[PROBLEM TO SOLVE]:
From the data below, extract every line that contains the string "Open", treating uppercase and lowercase letters as different.

[DATA FOR THE TASK]:

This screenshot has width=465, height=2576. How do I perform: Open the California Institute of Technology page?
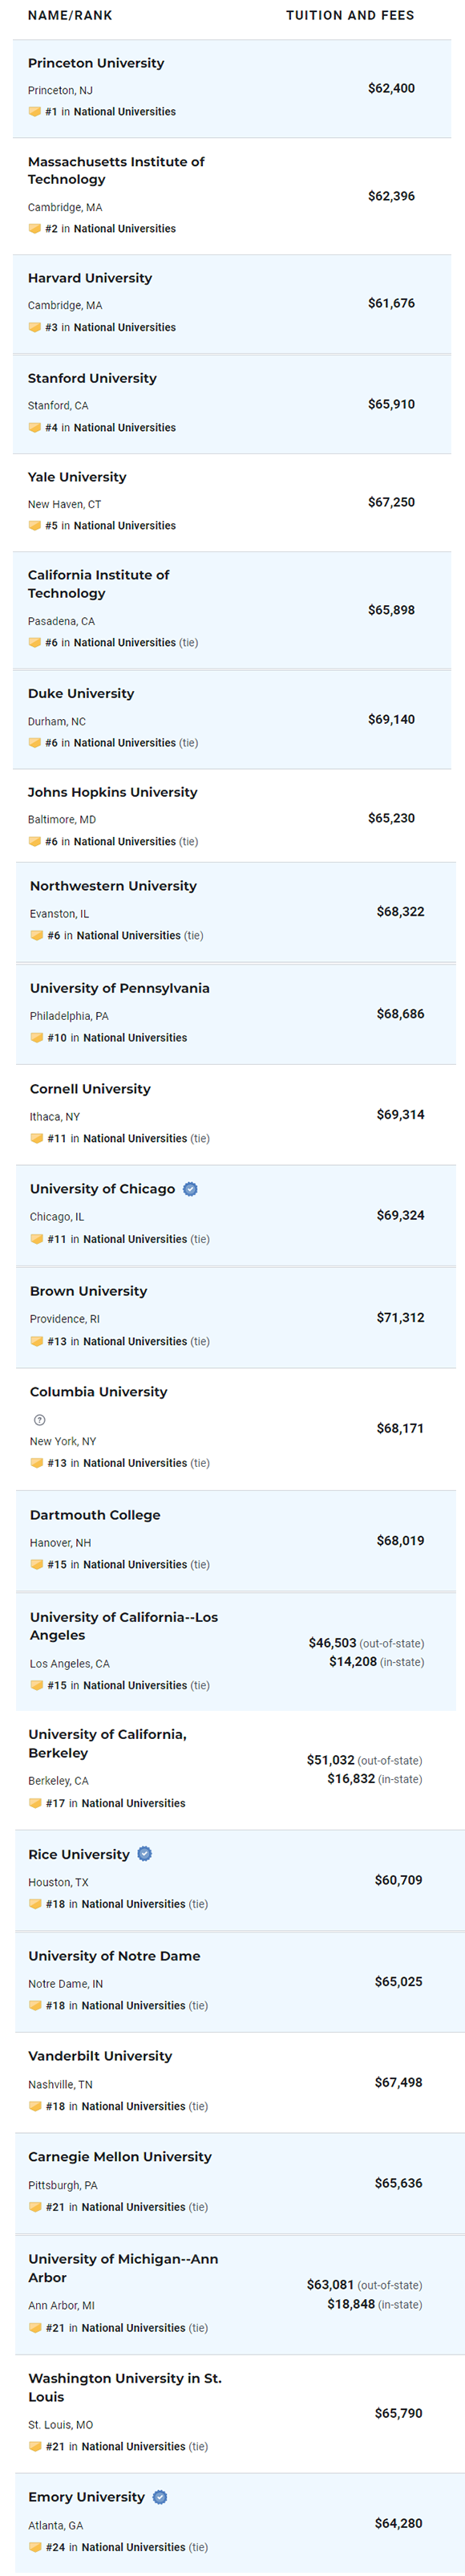(98, 584)
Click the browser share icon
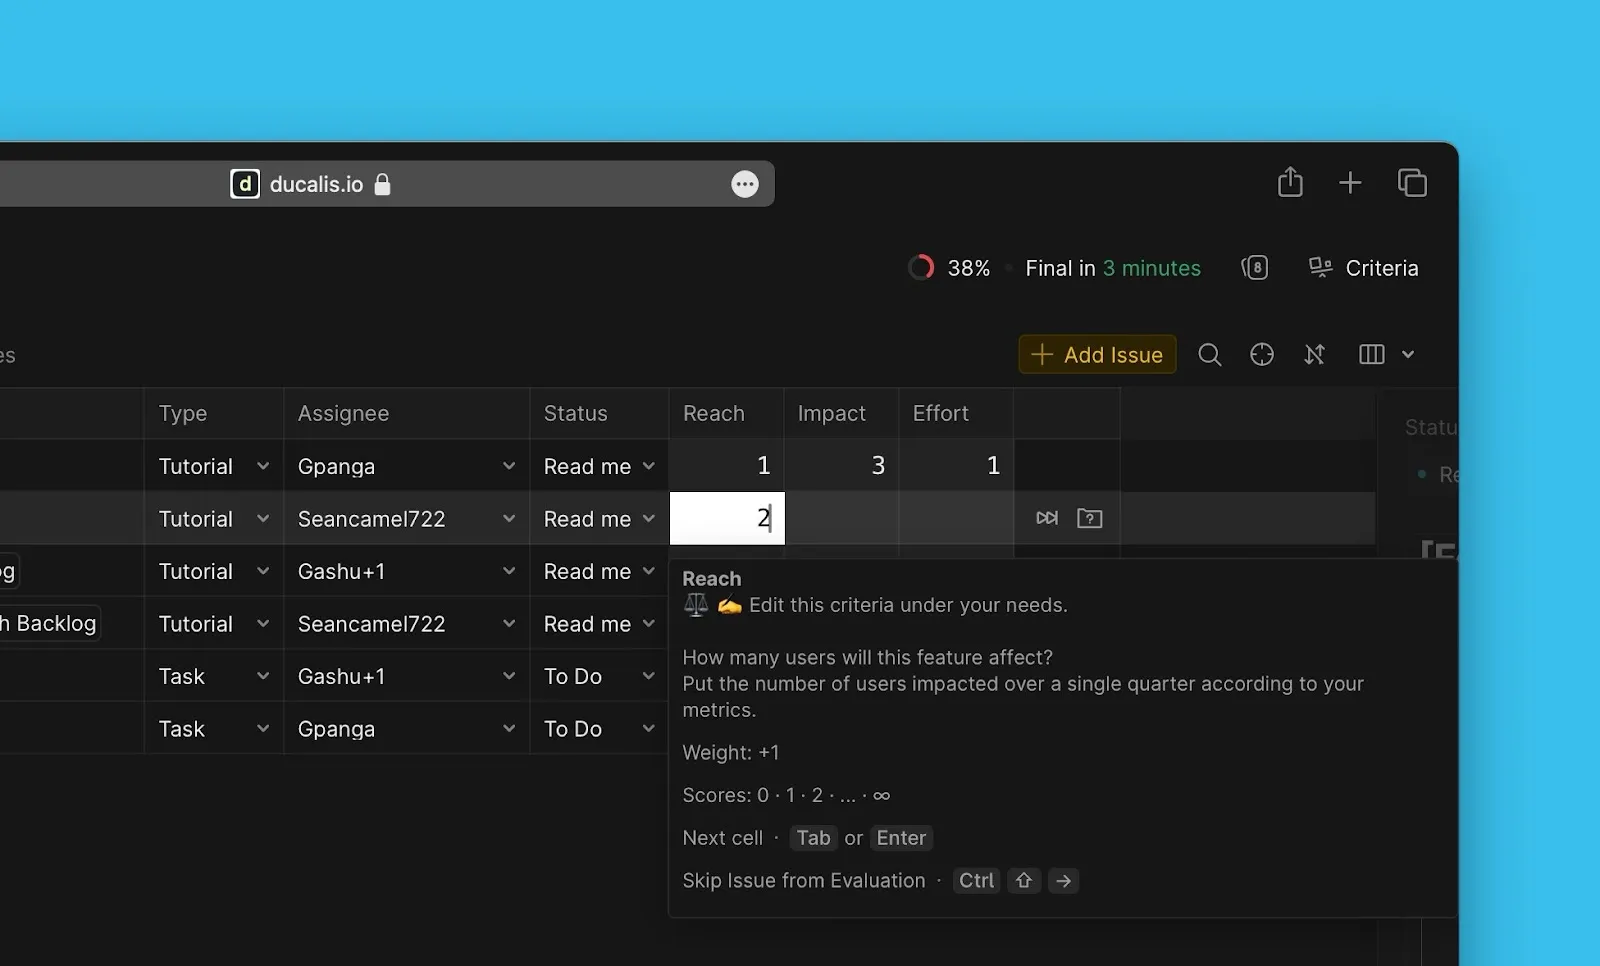The image size is (1600, 966). 1290,183
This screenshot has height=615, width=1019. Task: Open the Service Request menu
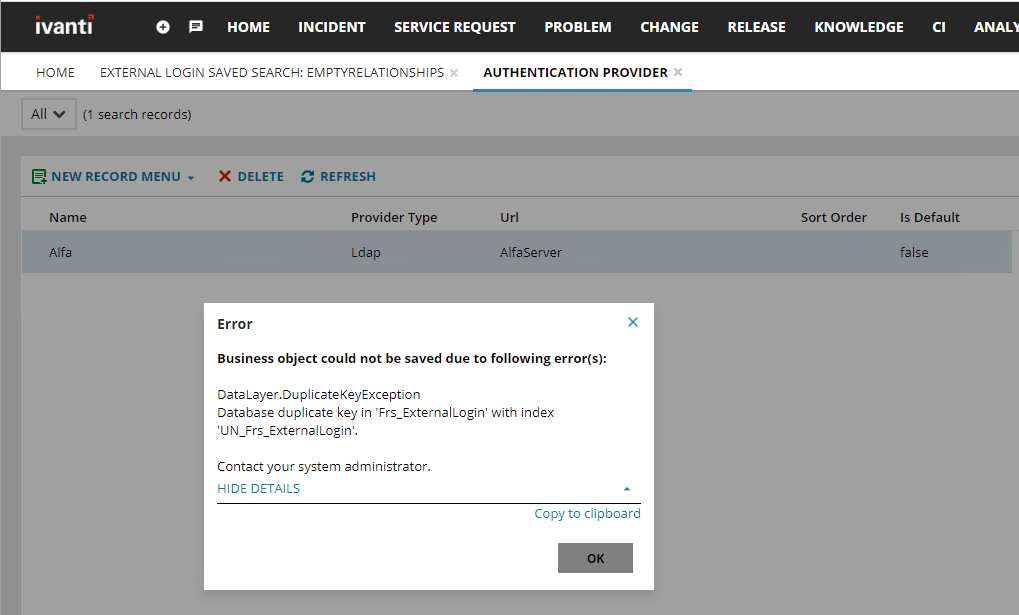(x=455, y=27)
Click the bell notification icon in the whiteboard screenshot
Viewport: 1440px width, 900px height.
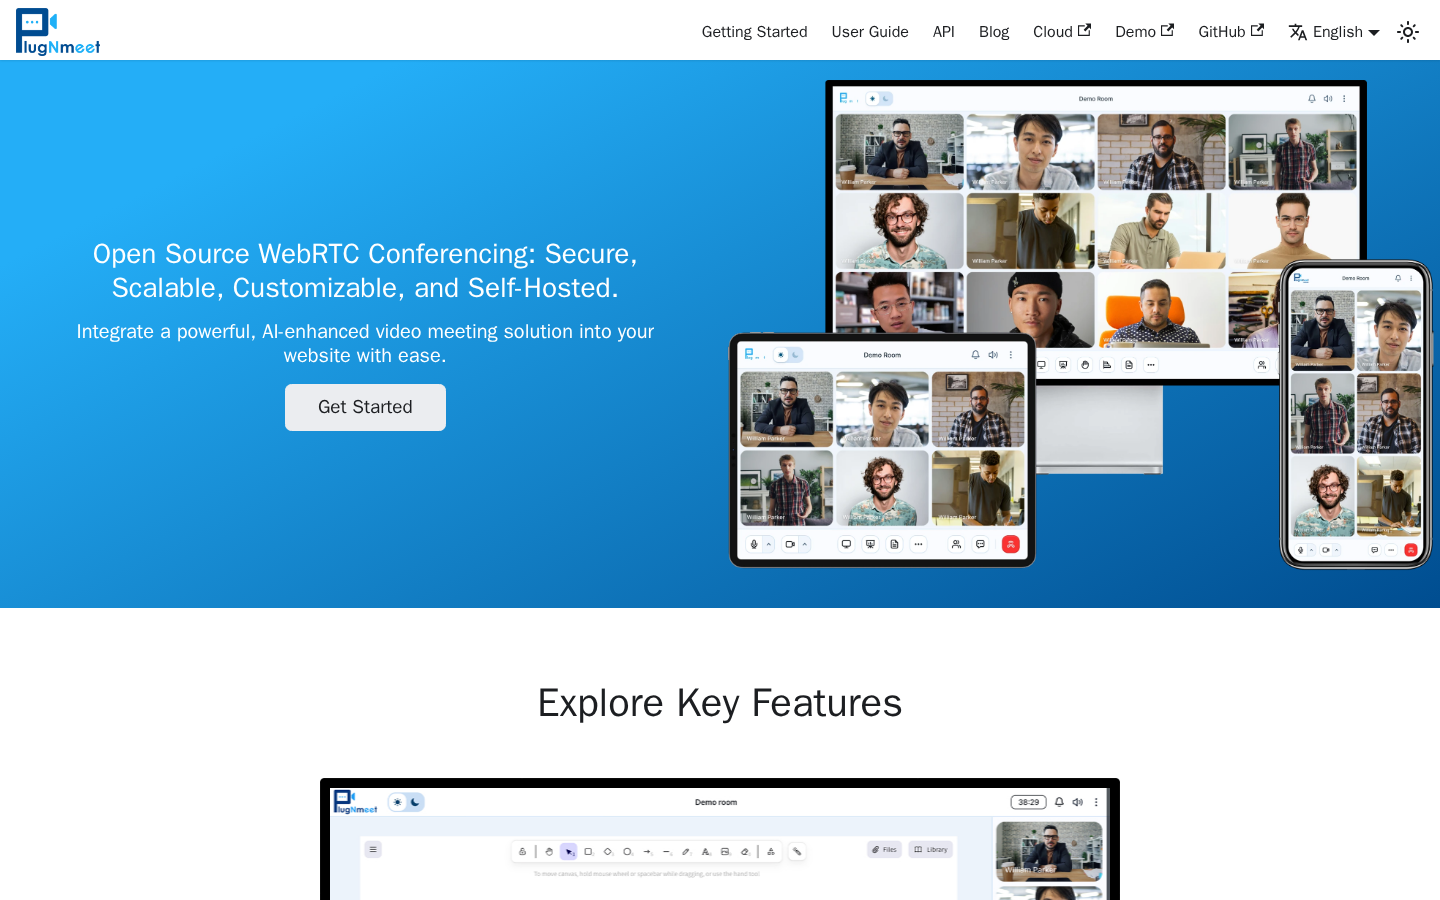pyautogui.click(x=1059, y=802)

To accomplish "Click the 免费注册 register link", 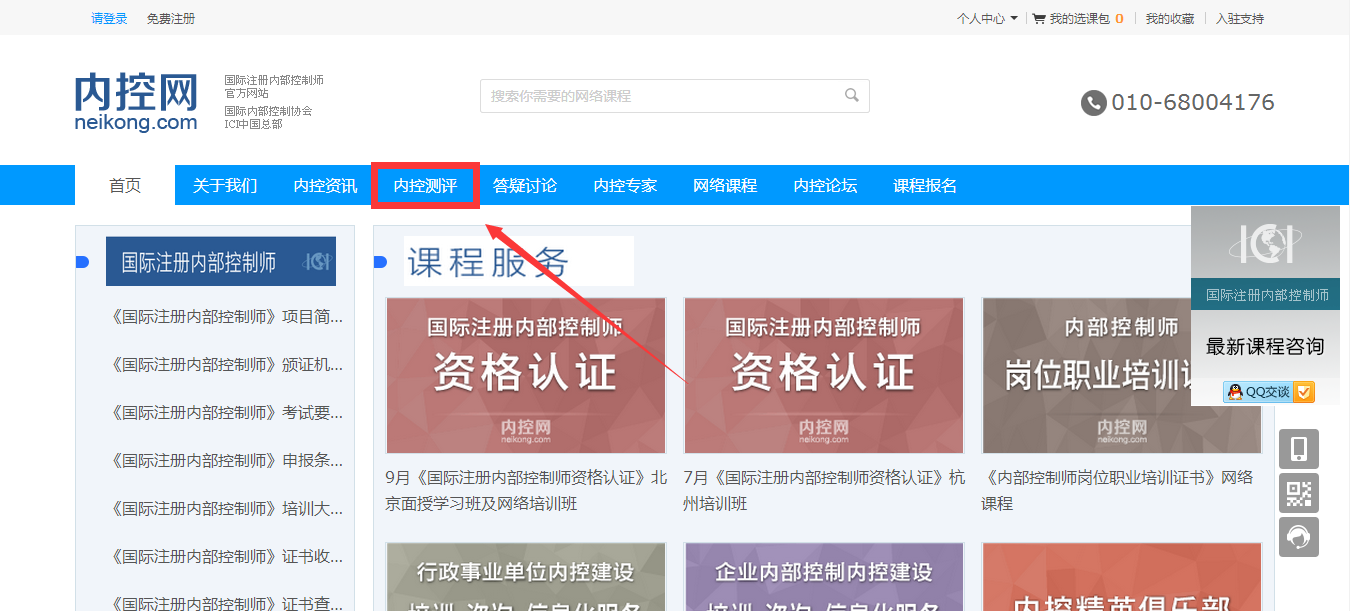I will [171, 18].
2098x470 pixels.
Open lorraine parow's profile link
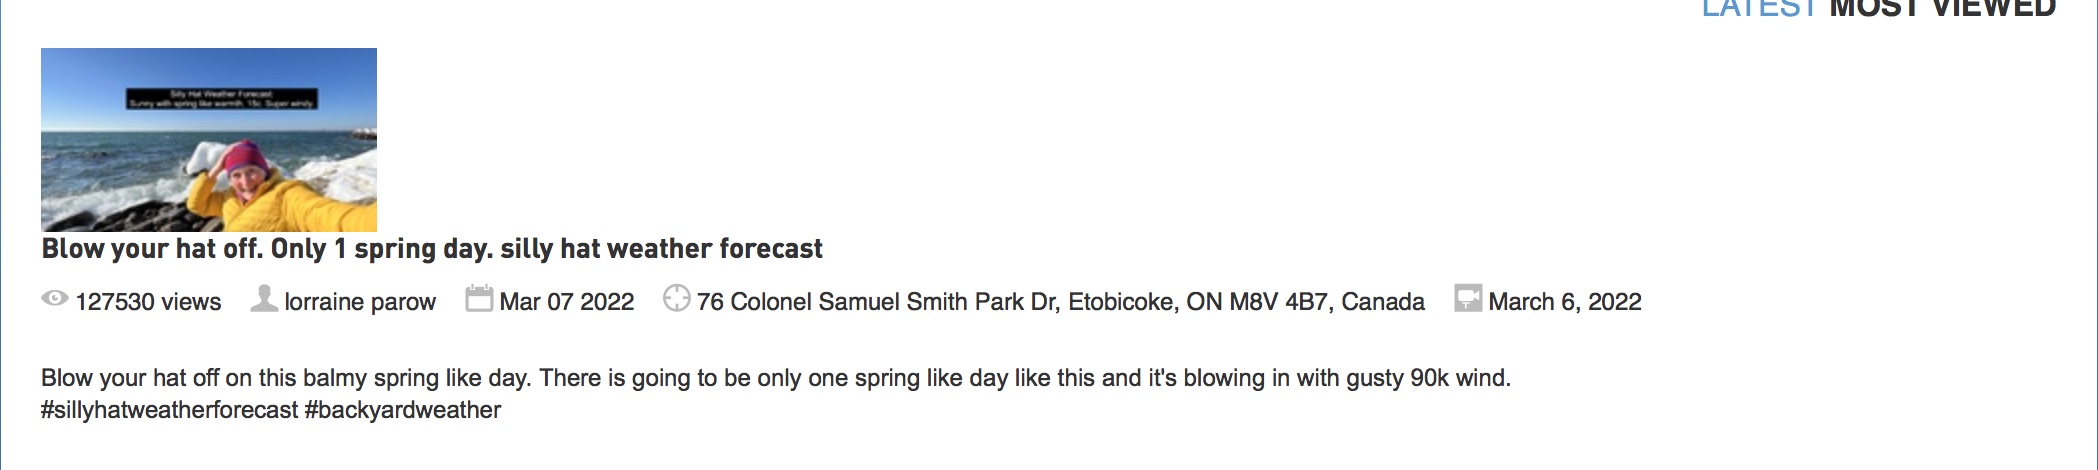click(x=360, y=302)
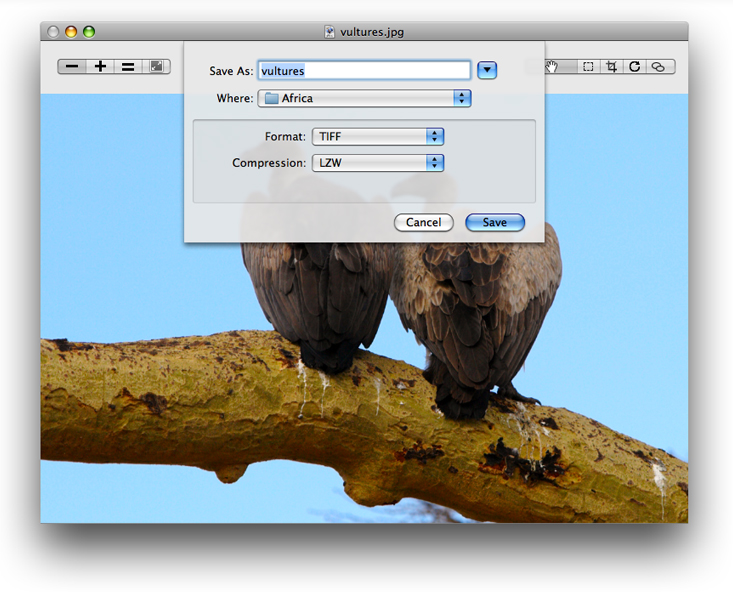
Task: Click the actual size equals button
Action: (128, 67)
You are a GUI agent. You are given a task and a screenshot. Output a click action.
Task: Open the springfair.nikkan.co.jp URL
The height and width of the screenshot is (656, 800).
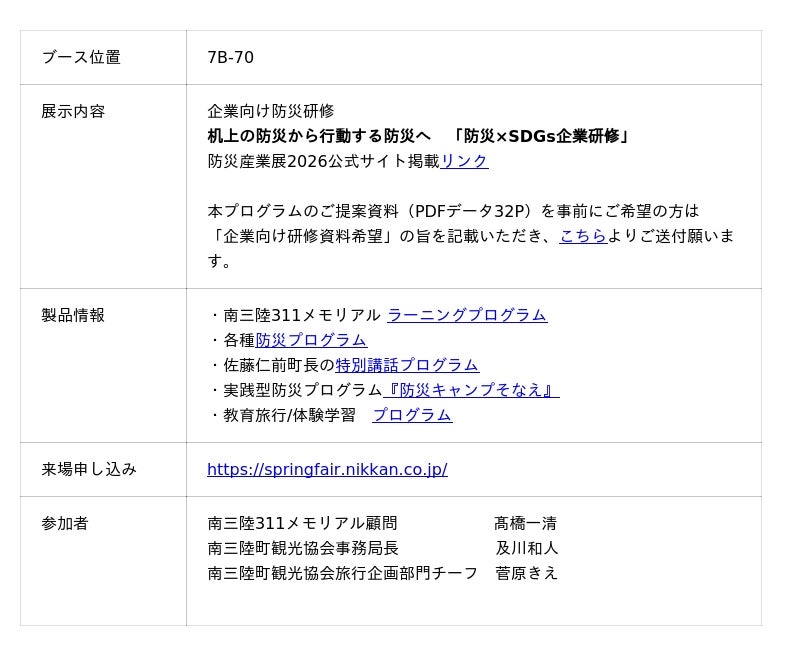point(327,469)

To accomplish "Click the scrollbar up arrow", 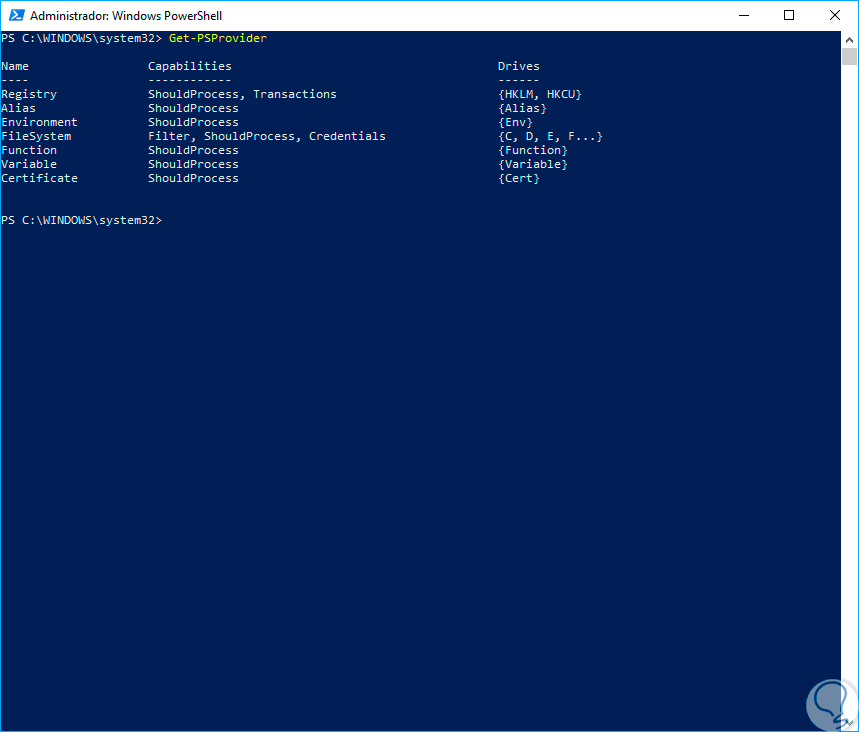I will click(x=849, y=38).
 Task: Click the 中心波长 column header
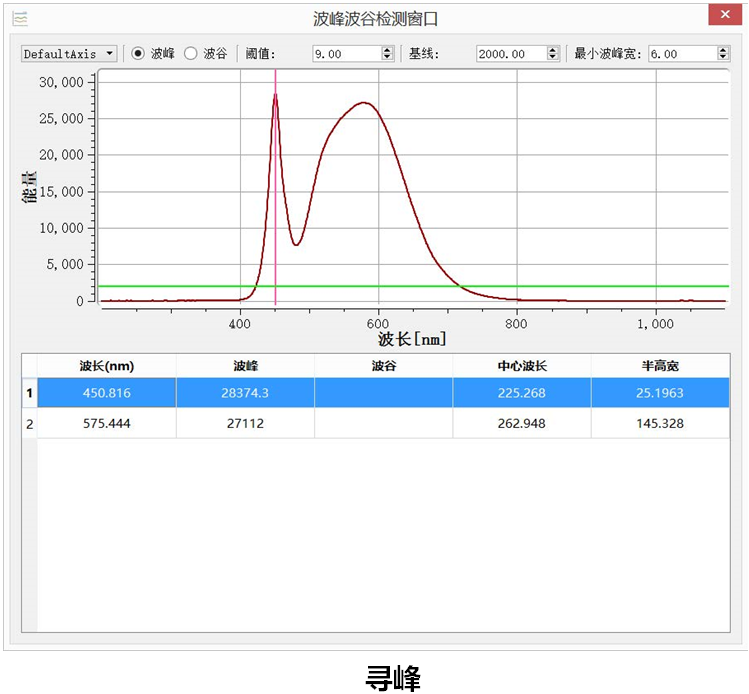pyautogui.click(x=522, y=366)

[WORKED ANSWER]:
This screenshot has width=465, height=2576. How do I perform: Open the California Institute of Technology page?
This screenshot has height=615, width=1019. Task: Open the Service Request menu
Open lorraine parow's profile link
Task: Open the springfair.nikkan.co.jp URL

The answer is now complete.